Mercado acionário brasileiro sobe com alívio externo
O Ibovespa opera em alta nesta terça-feira (15), impulsionado pelo bom humor nos mercados globais após a divulgação de dados de inflação nos Estados Unidos. O índice da B3 subia 0,8% por volta das 11h, aos 128.500 pontos, acompanhando o avanço das bolsas de Nova York.
O dólar comercial acelerava as perdas e caía abaixo de R$ 5,10, cotado a R$ 5,08, com queda de 1,2%. A moeda americana reflete a leitura de que o Federal Reserve pode cortar juros em setembro, após o CPI de junho vir abaixo do esperado.
Inflação americana surpreende e alimenta apostas em corte de juros
O índice de preços ao consumidor (CPI) dos Estados Unidos subiu 0,1% em junho na comparação mensal, ante expectativa de 0,2%. Na base anual, a inflação desacelerou para 3,0%, contra 3,1% esperado. O núcleo, que exclui alimentos e energia, subiu 0,1% no mês, também abaixo do consenso.
"Os dados reforçam a narrativa de que a inflação americana está cedendo, abrindo espaço para o Fed iniciar o ciclo de afrouxamento monetário já em setembro", afirmou André Perfeito, economista-chefe da Necton Investimentos.
Petróleo salta com tensões geopolíticas
No mercado de commodities, o petróleo tipo WTI saltava mais de 2% e superava os US$ 80 o barril, com a escalada das tensões entre Estados Unidos e Irã. O mercado teme interrupções no fornecimento da região do Golfo Pérsico.
"O risco geopolítico continua elevado e qualquer perturbação na oferta pode impulsionar ainda mais os preços", destacou a analista de energia da XP, Camila Prado.
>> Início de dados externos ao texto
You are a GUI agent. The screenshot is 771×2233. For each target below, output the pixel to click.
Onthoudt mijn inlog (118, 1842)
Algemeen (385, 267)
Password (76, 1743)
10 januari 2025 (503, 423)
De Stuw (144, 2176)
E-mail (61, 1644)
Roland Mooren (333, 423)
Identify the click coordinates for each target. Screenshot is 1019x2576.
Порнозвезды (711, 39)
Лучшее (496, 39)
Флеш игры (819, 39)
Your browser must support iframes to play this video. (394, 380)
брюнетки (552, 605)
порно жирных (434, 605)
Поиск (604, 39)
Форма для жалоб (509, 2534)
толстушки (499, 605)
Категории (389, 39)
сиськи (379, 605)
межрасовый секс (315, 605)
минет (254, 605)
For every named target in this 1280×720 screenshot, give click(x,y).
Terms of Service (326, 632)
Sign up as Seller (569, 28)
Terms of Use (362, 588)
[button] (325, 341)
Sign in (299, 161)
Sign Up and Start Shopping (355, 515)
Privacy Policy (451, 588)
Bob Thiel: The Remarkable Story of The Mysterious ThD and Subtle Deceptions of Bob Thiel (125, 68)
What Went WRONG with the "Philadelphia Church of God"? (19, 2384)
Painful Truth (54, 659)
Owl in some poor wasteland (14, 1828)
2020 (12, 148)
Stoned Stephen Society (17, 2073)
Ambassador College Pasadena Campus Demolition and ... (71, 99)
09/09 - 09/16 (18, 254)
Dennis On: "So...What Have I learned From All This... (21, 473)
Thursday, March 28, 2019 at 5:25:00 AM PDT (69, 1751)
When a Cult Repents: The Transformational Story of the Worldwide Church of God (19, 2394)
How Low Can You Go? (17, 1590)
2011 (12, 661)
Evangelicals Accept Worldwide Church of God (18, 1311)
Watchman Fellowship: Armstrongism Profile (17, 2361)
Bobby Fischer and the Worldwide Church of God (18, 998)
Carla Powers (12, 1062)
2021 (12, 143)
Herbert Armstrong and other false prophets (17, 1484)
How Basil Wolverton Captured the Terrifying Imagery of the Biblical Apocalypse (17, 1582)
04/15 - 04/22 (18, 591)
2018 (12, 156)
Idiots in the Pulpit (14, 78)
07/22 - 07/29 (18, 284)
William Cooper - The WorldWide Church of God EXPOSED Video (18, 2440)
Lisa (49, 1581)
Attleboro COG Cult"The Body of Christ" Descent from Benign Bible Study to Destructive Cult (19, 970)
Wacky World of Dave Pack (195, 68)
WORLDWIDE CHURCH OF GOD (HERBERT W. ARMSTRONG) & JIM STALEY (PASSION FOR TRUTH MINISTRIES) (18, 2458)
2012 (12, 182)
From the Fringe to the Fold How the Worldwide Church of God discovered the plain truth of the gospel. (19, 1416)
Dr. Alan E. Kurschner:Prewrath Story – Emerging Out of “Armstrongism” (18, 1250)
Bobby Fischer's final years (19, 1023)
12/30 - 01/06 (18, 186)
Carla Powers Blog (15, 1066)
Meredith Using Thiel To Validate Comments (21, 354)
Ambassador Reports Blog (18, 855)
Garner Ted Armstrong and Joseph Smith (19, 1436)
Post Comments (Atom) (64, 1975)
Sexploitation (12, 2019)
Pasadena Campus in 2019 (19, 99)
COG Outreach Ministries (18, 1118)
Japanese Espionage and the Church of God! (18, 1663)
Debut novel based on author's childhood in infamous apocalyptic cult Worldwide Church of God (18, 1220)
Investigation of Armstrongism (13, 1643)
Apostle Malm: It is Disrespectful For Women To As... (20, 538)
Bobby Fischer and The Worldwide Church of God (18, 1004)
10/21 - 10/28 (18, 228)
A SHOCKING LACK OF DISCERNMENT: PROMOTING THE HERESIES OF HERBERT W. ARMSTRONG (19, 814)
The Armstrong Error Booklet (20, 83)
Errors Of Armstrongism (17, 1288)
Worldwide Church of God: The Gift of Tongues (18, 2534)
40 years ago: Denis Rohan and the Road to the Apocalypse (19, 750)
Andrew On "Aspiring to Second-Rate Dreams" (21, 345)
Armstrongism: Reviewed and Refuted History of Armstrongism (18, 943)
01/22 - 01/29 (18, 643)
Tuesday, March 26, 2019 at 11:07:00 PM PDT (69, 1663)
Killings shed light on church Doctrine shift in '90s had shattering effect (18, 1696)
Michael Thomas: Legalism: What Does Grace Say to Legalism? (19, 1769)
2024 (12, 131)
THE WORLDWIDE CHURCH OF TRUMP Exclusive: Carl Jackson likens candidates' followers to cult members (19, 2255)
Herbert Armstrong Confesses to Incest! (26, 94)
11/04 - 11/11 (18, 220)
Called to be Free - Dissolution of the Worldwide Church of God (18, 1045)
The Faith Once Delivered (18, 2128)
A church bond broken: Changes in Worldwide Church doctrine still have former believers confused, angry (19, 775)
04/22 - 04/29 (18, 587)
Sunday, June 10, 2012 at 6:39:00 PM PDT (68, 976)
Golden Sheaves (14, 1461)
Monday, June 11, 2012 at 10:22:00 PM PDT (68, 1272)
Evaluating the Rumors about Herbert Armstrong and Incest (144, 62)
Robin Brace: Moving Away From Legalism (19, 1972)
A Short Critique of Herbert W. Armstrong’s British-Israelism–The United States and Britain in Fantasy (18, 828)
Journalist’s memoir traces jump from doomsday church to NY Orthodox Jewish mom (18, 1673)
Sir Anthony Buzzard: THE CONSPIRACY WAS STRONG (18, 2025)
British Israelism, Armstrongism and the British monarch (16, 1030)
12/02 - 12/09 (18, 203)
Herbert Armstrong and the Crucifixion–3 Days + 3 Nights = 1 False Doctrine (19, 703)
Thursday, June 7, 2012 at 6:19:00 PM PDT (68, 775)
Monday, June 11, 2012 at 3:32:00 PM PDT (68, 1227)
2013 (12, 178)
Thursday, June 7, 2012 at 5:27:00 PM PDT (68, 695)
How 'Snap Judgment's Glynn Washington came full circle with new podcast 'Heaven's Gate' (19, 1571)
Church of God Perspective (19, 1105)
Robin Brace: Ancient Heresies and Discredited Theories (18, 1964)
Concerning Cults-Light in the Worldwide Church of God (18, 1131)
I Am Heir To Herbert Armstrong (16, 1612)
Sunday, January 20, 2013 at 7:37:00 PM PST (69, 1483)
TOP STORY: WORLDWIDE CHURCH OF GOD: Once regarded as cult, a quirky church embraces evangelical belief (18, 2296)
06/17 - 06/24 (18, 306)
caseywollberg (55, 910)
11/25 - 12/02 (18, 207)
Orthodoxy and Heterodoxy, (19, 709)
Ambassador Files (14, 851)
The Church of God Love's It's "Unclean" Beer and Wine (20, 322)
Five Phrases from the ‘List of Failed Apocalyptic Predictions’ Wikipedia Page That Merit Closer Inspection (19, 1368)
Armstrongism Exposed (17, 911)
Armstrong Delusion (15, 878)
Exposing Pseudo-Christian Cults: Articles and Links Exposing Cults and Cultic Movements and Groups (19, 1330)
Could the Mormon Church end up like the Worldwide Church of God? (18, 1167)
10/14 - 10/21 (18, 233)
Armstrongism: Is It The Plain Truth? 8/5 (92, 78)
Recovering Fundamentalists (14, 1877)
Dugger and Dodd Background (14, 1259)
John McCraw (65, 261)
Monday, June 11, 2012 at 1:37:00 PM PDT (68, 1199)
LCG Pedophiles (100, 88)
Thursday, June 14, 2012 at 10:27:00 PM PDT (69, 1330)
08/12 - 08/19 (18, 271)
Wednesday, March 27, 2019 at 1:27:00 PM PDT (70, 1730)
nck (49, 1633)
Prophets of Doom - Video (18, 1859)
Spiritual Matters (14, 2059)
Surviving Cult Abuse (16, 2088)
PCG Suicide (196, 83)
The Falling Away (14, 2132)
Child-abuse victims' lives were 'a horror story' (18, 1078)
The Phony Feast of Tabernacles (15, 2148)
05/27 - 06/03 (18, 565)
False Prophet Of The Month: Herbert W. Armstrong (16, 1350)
Bancos americanos superam projeções
No front corporativo, os grandes bancos americanos divulgaram resultados trimestrais acima do esperado. O JPMorgan Chase reportou lucro de US$ 13,1 bilhões no segundo trimestre, alta de 25% ante o mesmo período de 2025, superando as estimativas. O CEO Jamie Dimon alertou, no entanto, para riscos geopolíticos e inflação persistente.
O Goldman Sachs lucrou US$ 6,6 bilhões no trimestre, também acima das projeções, e aprovou aumento do dividendo trimestral. O Citigroup superou as expectativas, mas sinalizou ventos contrários na divisão de cartão de crédito.
Agenda doméstica: MP do frete e cashback do IR
No Brasil, o governo tenta acordo para votar a Medida Provisória do frete, que trata do piso mínimo do transporte rodoviário de cargas, para superar a pressão dos caminhoneiros. A MP pode gerar impacto fiscal relevante.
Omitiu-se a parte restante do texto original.